P.S. Don't forget to put a real focus on accepting yourself for who you are and where you're at in anything in your life so far.
There is nothing wrong with whatever your pace is, and wherever you are at. It is OKAY not to be ready for things other people are, just like it's okay to BE ready for things other people are not. And coming to something later than someone else also doesn't mean that has to be a problem, or that you can't have whatever that thing is be something you rock in your own time.
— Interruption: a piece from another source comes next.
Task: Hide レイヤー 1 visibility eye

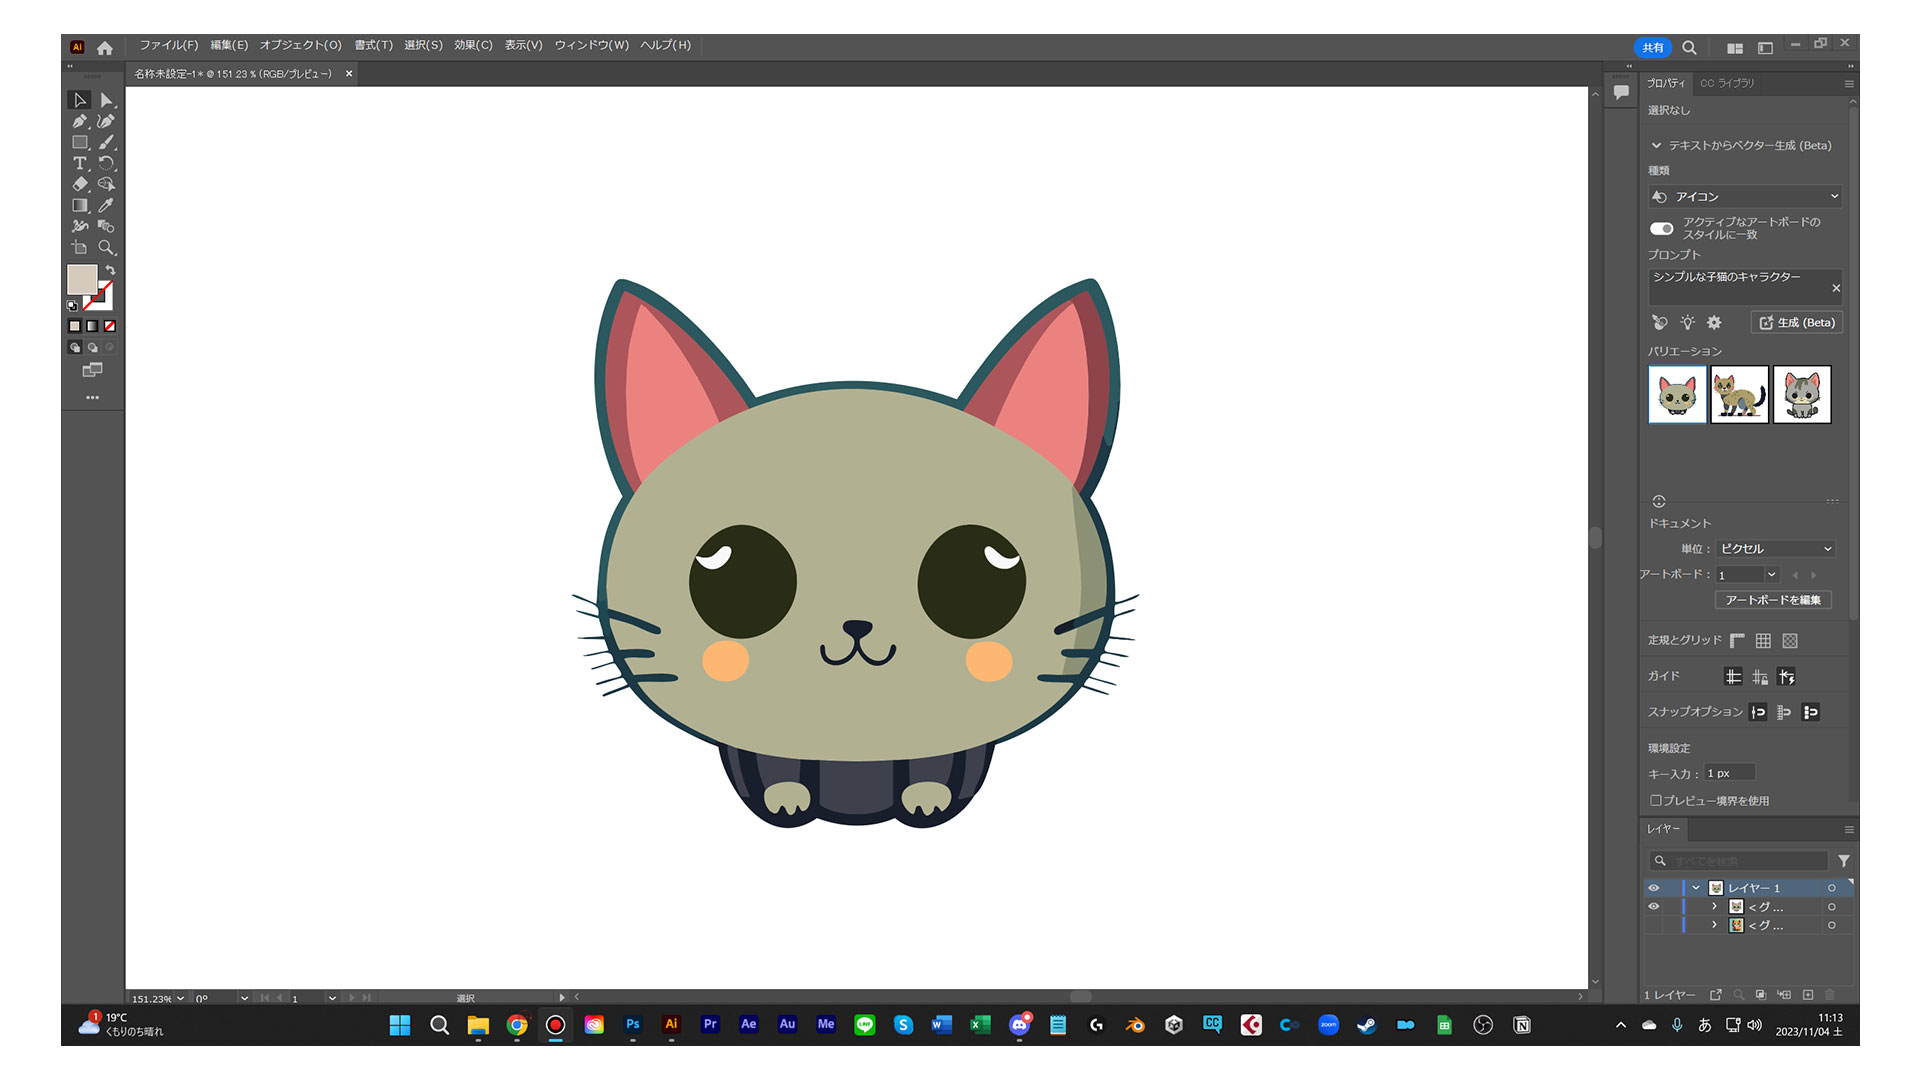Action: coord(1654,888)
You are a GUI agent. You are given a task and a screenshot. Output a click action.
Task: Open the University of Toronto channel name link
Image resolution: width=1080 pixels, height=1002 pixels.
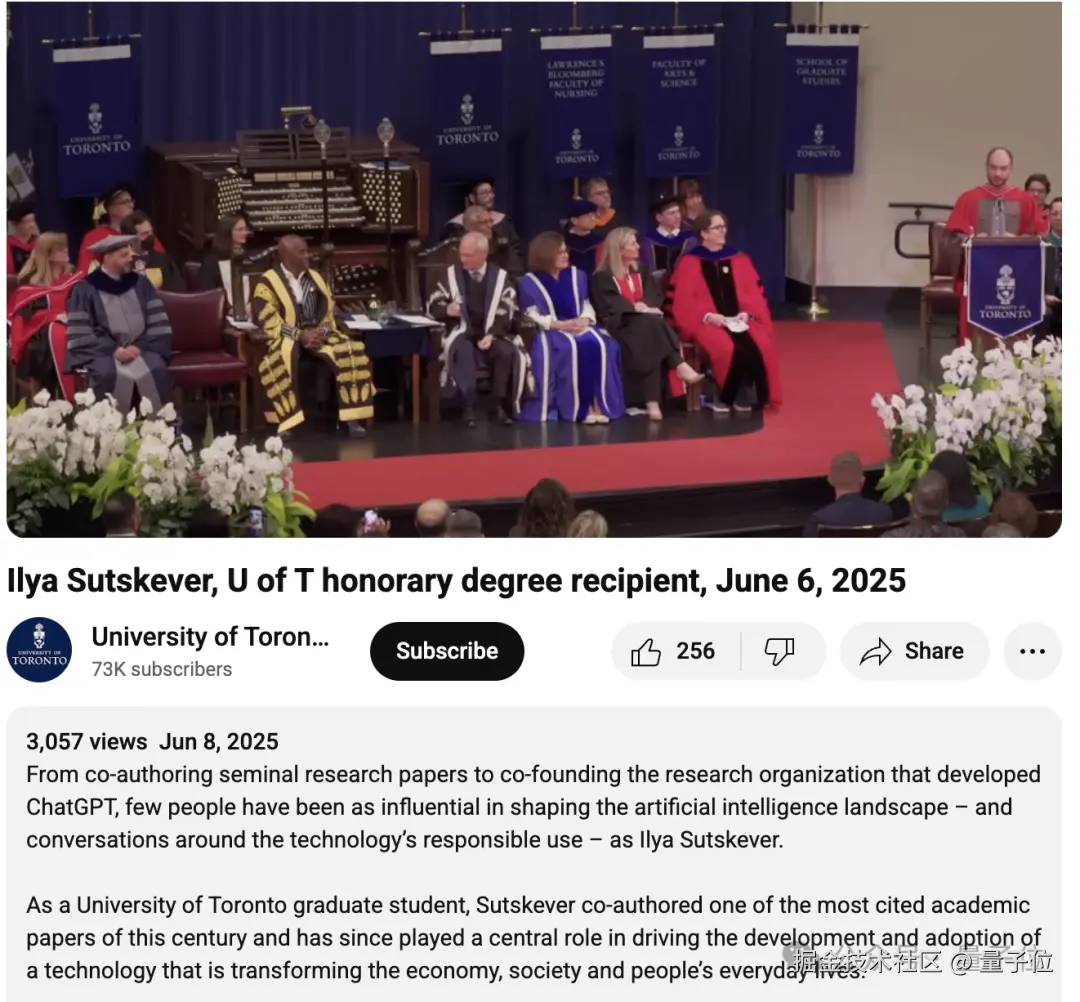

If it helps, as a personal example, while I started teaching, in a general way, earlier than most, I came to teaching and working in sex ed, specifically, as a bit of a second-career, not getting started in it until my late 20s. And yet, here I am almost 20 years later, with a shelf full of shiny awards, one of the most visible and recognized sex educators in the world, running an organization that in it's tenure, has probably provided more people with sex education and information than almost any other source. The fact that I came to it all a bit later, with other experience, both work experience and life experience, that I think really informs how I do this, is probably more a benefit than a detriment.
I'd hazard a guess we're all late-bloomers, or are going to be, with at least one thing, if not a whole bunch of things. That doesn't have to be a bad thing, and isn't somehow less-good or okay by default. Sometimes it's actually a good thing. But no matter how we feel about that, now or later on, it is what it is, because there's just no one life timeline with anything that's the "right" timeline, just the one we have.